Massachusetts Licensure of Hospice Programs Proposed Regulations
Last week, the Massachusetts Department of Public Health issued another round of proposed amendments to its regulations, continuing the Baker Administration’s regulatory reform efforts. Today, we take a closer look at the proposed amendments to the proposed regulations governing the licensure of hospice programs.
As expected, many of the proposed changes are aimed at making the hospice regulations consistent with the rules that govern other health facilities such as hospitals and clinics. For example, consistent with the hospital and clinic regulations, the Commissioner would be given broad authority to determine under what circumstances a change in control of the operation of the hospice rises to the level of a “transfer of ownership”. Another change for consistency purposes is the proposed revision to the rules governing incident reporting. Under the proposed rule, a hospice inpatient facility must report unanticipated deaths and any serious incidents or accidents as defined in guidelines of the Department.

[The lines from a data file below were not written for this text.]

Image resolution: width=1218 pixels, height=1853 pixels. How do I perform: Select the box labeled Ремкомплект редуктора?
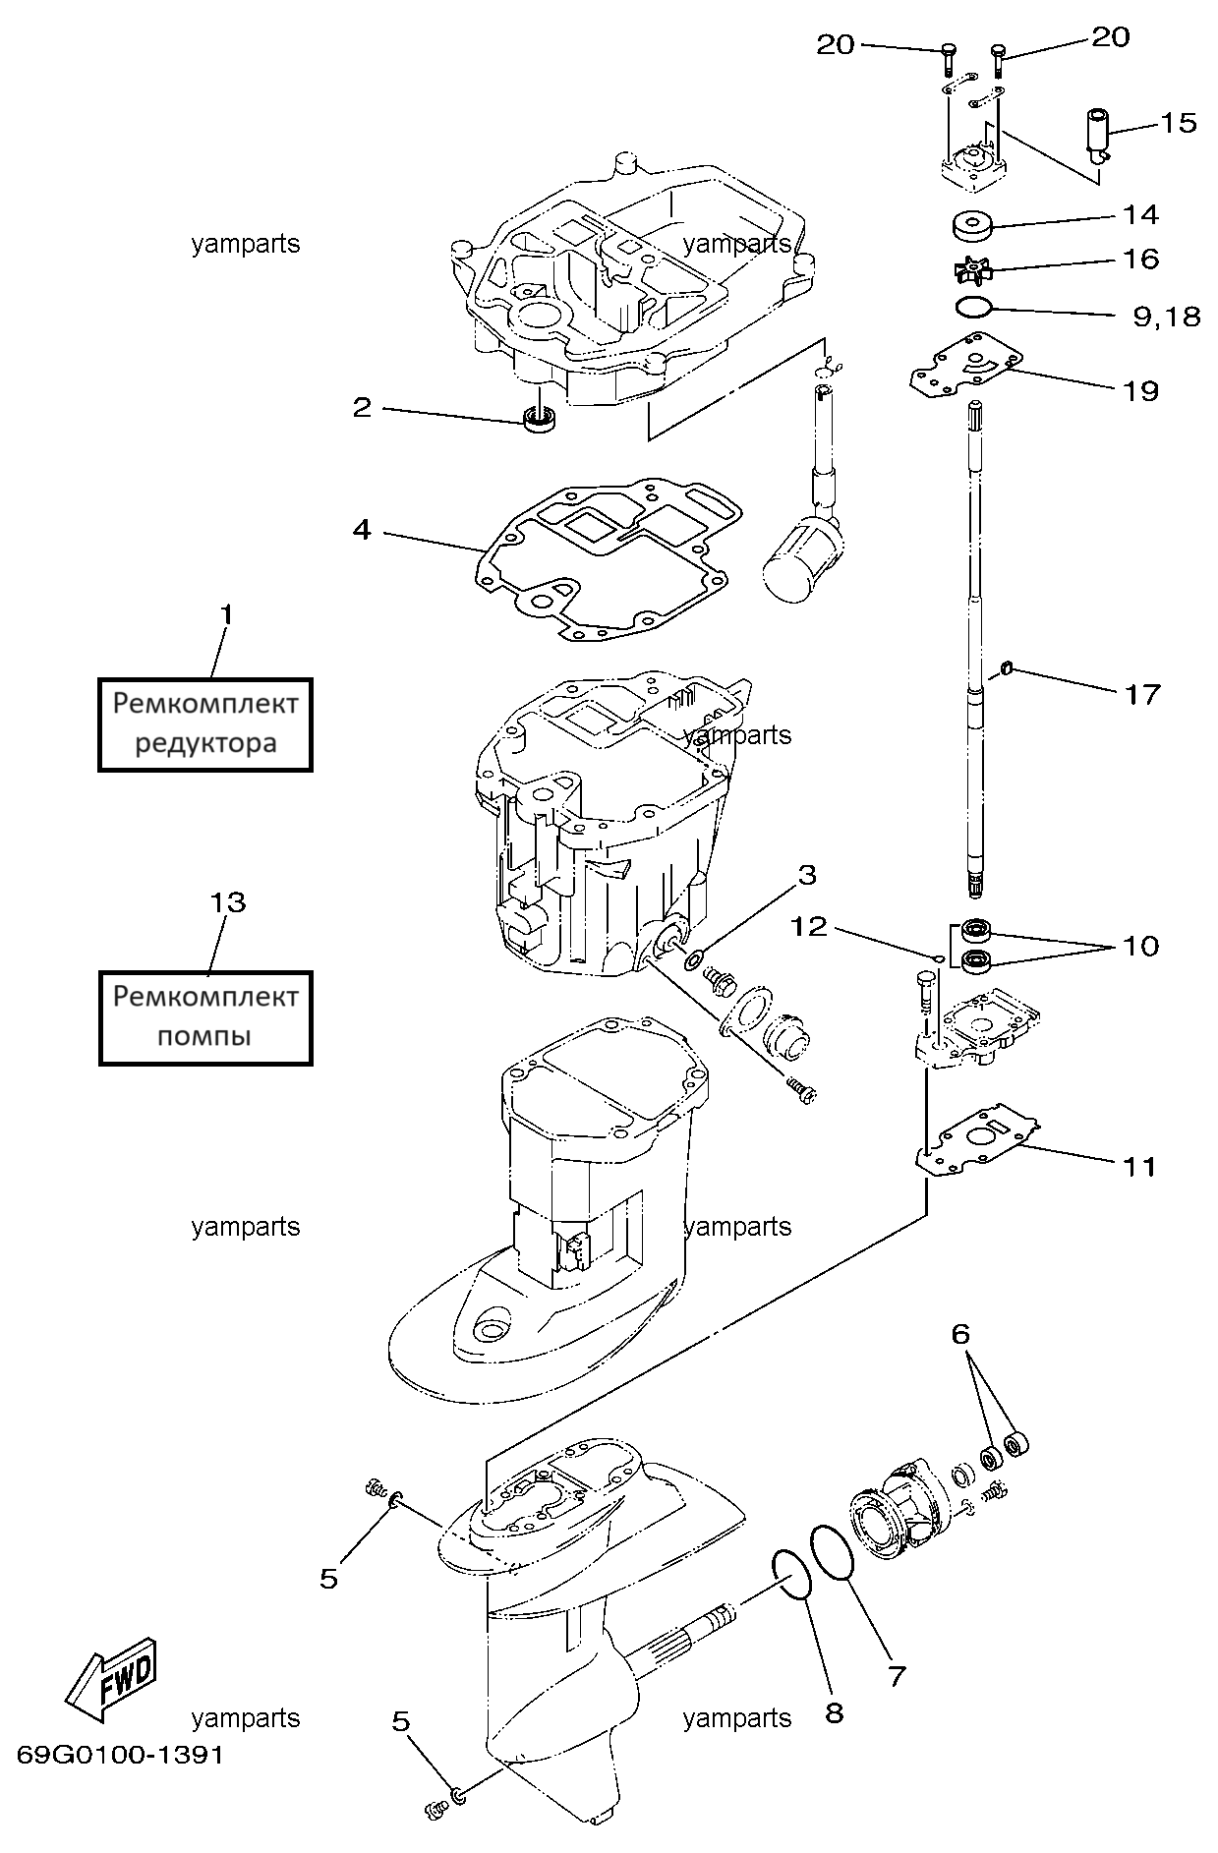pos(205,724)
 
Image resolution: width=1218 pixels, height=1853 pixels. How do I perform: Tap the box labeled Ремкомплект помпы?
pos(205,1017)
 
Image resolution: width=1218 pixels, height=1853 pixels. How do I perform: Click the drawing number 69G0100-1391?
pos(120,1755)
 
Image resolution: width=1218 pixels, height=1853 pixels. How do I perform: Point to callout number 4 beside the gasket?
pos(362,531)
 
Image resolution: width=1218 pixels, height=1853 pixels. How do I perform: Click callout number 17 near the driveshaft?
pos(1142,695)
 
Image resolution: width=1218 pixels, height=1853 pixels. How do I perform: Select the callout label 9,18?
pos(1166,317)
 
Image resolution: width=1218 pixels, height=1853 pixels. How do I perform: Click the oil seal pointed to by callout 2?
pos(539,418)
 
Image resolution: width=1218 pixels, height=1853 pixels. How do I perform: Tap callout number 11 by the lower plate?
pos(1140,1167)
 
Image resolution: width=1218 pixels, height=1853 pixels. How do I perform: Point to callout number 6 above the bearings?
pos(960,1334)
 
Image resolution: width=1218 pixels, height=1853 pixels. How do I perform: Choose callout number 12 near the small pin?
pos(810,927)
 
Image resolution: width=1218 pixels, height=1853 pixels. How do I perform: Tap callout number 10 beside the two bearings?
pos(1141,946)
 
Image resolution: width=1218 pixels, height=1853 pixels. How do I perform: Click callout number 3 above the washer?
pos(806,875)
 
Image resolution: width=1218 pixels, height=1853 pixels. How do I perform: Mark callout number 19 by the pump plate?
pos(1141,391)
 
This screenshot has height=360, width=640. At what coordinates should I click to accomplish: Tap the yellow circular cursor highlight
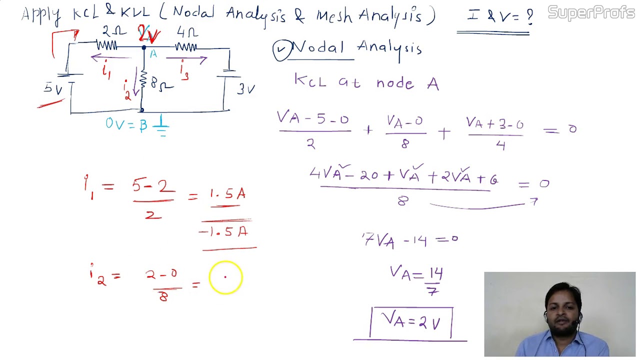(x=226, y=278)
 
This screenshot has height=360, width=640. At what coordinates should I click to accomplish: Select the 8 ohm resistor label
(x=162, y=86)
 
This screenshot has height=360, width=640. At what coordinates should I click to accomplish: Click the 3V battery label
(x=246, y=90)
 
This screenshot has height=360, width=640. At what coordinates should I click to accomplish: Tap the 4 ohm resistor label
(x=188, y=33)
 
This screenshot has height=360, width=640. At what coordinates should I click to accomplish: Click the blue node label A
(x=154, y=54)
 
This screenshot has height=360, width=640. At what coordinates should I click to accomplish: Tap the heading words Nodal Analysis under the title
(x=356, y=48)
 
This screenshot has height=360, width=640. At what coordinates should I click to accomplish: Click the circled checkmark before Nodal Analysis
(x=282, y=50)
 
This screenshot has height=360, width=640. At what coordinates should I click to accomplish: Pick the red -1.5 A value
(x=224, y=232)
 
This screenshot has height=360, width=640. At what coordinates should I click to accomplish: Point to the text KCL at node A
(x=366, y=82)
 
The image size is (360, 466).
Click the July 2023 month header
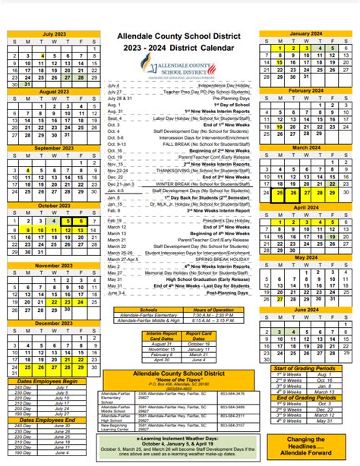click(53, 35)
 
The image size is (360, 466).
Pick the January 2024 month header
click(305, 35)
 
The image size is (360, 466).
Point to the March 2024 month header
click(305, 147)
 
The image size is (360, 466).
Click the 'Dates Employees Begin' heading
click(49, 380)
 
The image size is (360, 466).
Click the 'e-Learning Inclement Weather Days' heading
click(179, 439)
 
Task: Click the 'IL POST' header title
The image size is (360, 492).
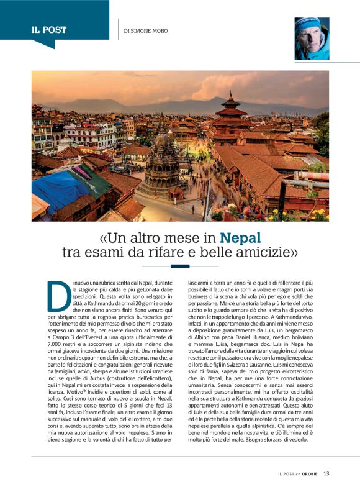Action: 49,30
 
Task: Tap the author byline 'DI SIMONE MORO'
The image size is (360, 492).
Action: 146,31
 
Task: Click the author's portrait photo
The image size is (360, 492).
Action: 312,38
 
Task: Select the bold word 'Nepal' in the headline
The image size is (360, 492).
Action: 241,238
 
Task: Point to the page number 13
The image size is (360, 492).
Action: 326,473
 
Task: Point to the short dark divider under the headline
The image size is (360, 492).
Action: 180,266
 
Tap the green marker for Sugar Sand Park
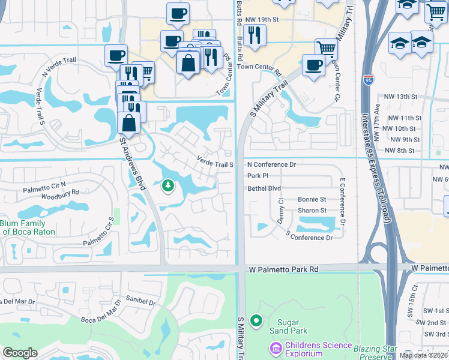tap(256, 321)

The proposed new definition of Primary Care Provider reflects both the importance of primary care providers in hospice care as well as the recognition of the key role that nurse practitioners and physician assistants play in the care of patients in this state. In various places in the proposed regulations, “physician” is replaced with “Primary Care Provider” which is broadly defined as “a health care professional qualified to provide general medical care for common health care problems, who supervises, coordinates, prescribes or otherwise provides or proposes health care services, initiates referrals for specialist care and maintains continuity of care within the scope of practice.” In keeping with the independent role that nurse practitioners and physician assistants have as health care providers, the proposed regulations removes the requirement that a physician review each initial medication order or significant change to an order made by a nurse practitioner or physician assistant.
Finally, the proposed changes to the construction standards appear to be aimed at easing some of the regulatory burden that has been placed on providers and ensure that the Department’s standards are consistent with current industry standards. The Department is proposing to delete the detailed construction standards for inpatient hospice facilities that are included currently as an appendix to the hospice regulations and in their place, establish standards based on guidelines for design and construction of health care facilities of the Facility Guidelines Institute.
Hospice care continues to be an important component in the continuum of care available to patients. For the most part, hospice providers will likely welcome the Department’s proposed changes to the hospice licensure regulations.